There are many people who believe that the secret to a great body lies in just exercising and negates their diet. However, right nutrition plays an important part in fuelling your body with the essential nutrients and energy to boost your performance. Intake of right foods pre and post workout can actually aid in your better performance, minimize muscle damage and increase muscle growth. There are several foods that one should incorporate in their diet to observe maximized results to their workouts. Below mentioned are five foods that help in boosting your workout sessions and provide you with great fitness.

  1. Banana

To stay active for longer periods, especially when you have to jump into a rigorous workout, bananas are the source. They avail you with carbohydrates and starch, which remains the primary source of energy in our body. The carbohydrate is converted into sugar, which results in the supply of energy to the body. Banana also encompasses other beneficial nutrients like potassium, vitamin C, vitamin A, fibre and magnesium. The potassium helps in maintaining nerve and muscle function. Bananas are preferred to be consumed sixty minutes prior to your workout. They even help in refuelling you with energy after the tiring workout.

  1. 2.       Eggs

Eggs are considered to be one of the best protein sources. A single egg contains 6 grams of protein and all the nine muscle-building essential amino acids. They are low on calories along with providing good nutrients and fats, proteins and amino acids, thus making them a must-have. Consuming them daily will aid in muscle recovery and growth and thus are recommend after workouts. A boiled egg along with some carbohydrate like bread is a good pre-workout meal.


  1. 3.       Peanuts

Proteins are a great choice both before and after a workout. They are high in protein and provide you with essential nutrients, fibre and good fat.
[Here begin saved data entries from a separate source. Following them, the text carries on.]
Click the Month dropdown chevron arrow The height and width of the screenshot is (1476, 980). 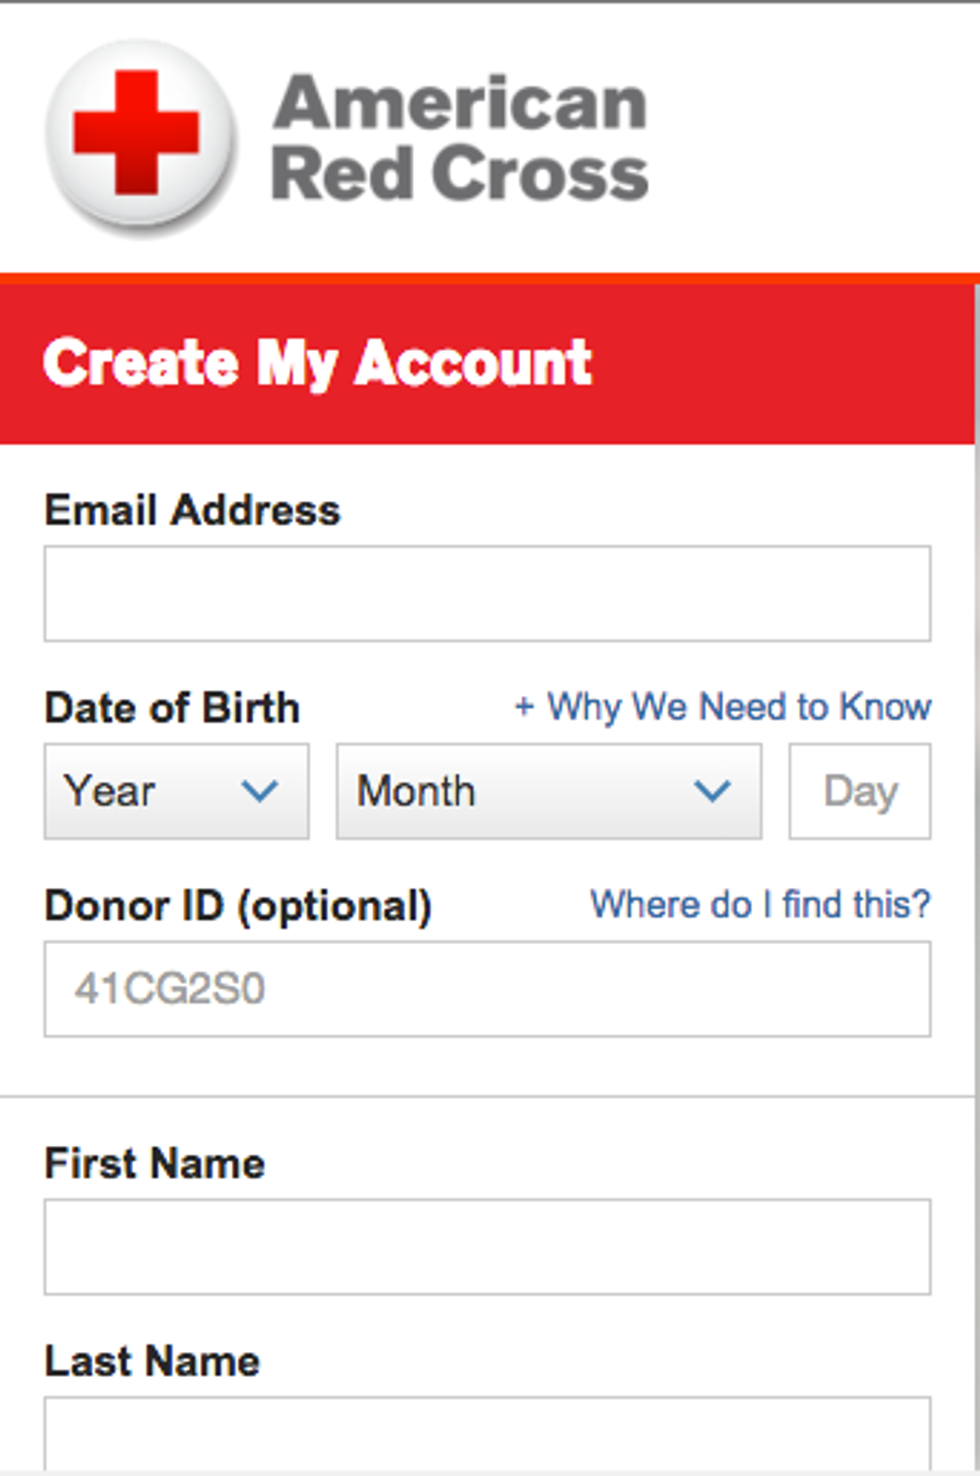click(x=712, y=791)
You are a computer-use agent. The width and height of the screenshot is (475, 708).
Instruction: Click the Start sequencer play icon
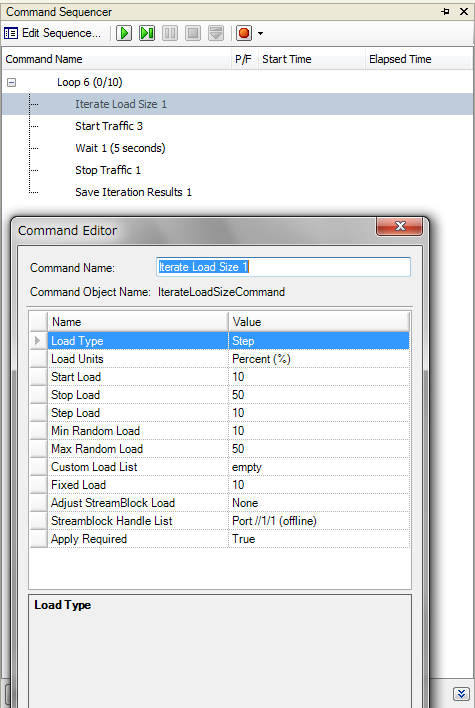click(x=124, y=33)
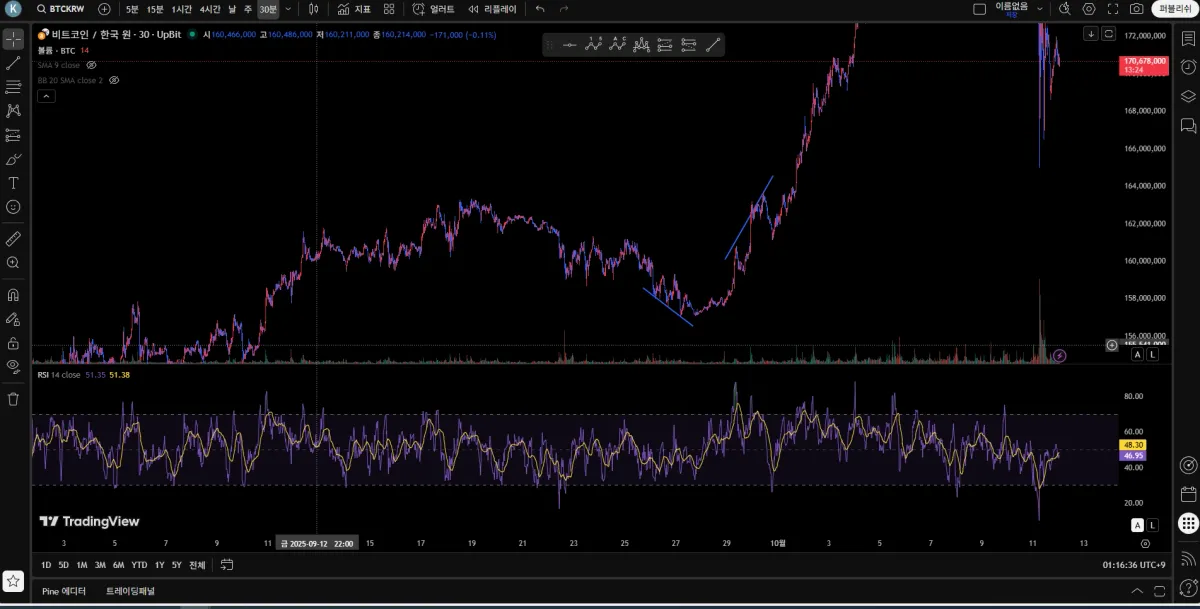Image resolution: width=1200 pixels, height=609 pixels.
Task: Open the 이름없음 layout name dropdown
Action: tap(1012, 9)
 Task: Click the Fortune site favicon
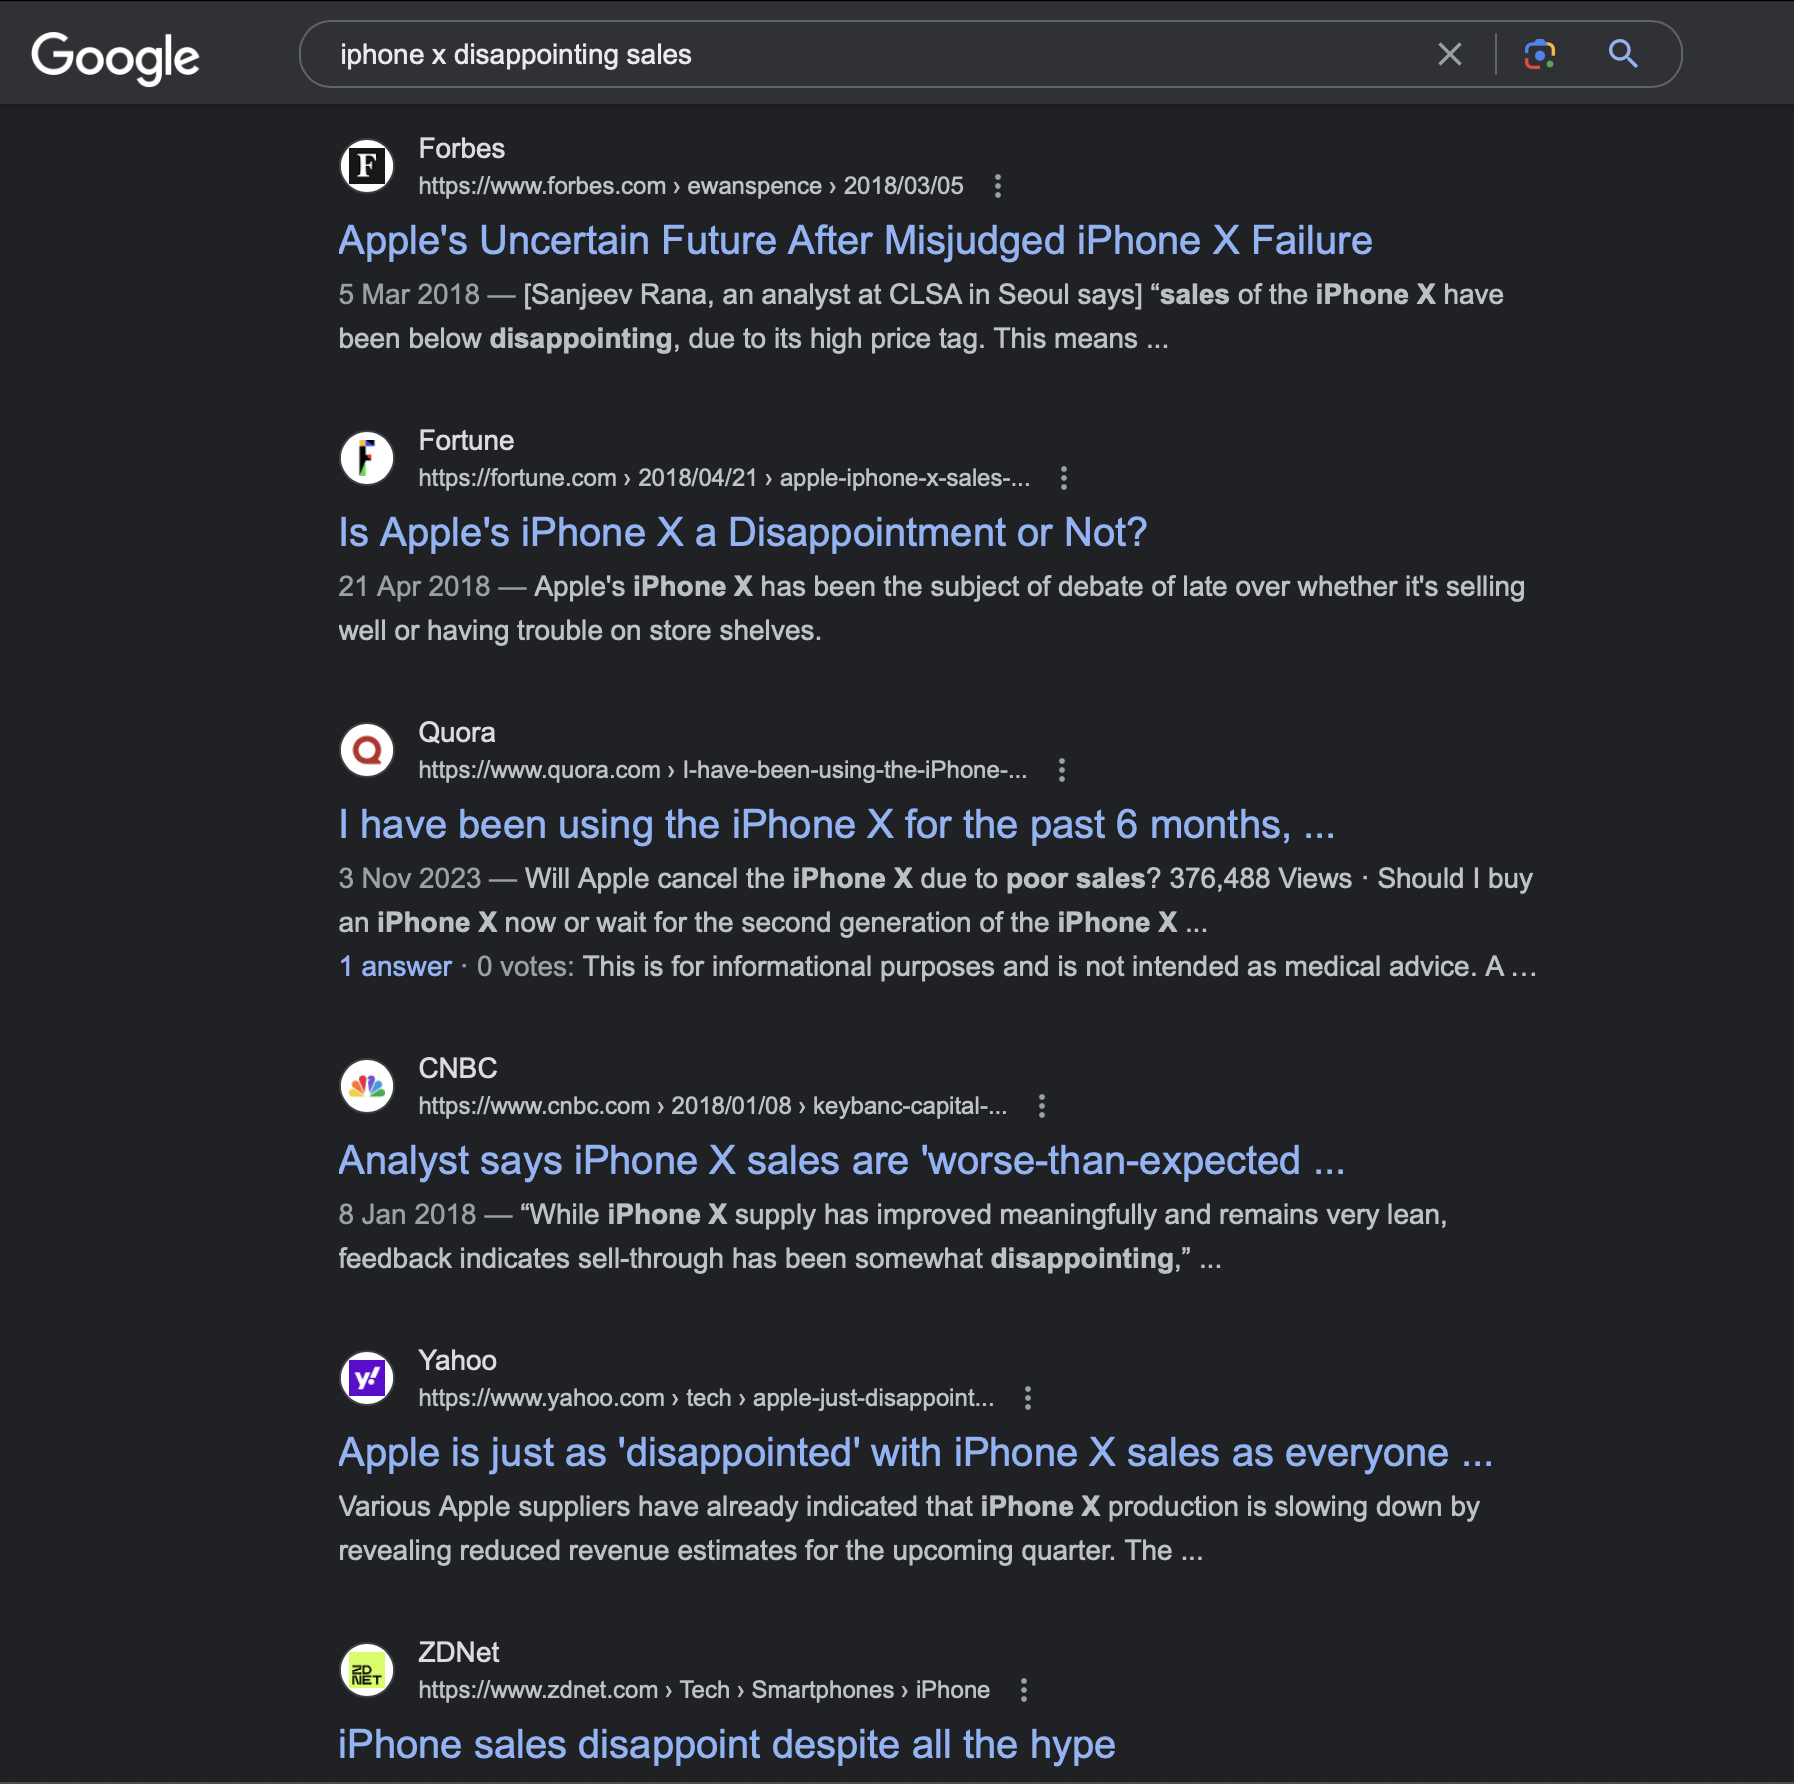[367, 458]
They help to keep the blood vessels supple and also lower cholesterol when consumed in moderation. Having them before the workout helps to ward off hunger. Post a workout, they are really beneficial as they provide the body with proteins and thus help in muscle recovery and growth.



  1. 4.       Oats

Oats are a great source of carbohydrates as well as proteins and have a carb-to-protein ratio of 4 to 1. To keep your body energized for long hours and fuel you with energy during your workout session, carbohydrates are imperative. Proteins are necessary to aid muscle recovery and growth.  It’s a great pre-workout meal to prepare your body and energize you for the upcoming activity. Also, after the workout, it provides your body with healthy carbs to replenish depleted glycogen and makes use of proteins to help the muscles recover.


  1. 5.       Milk

Milk is a great post-workout choice. It has all the essential amino acids that are imperative for muscle growth, maintenance and repair, which even most of the foods fail to provide. Thus, after a workout, when muscles are in dire need to be repaired, milk is the option. Also, milk is a great source of calcium which is essential for healthy bones. Calcium strengthens muscle contractions which help in muscle development and strength. Alongside, the calcium helps in decreasing hunger pangs and aids fat-loss.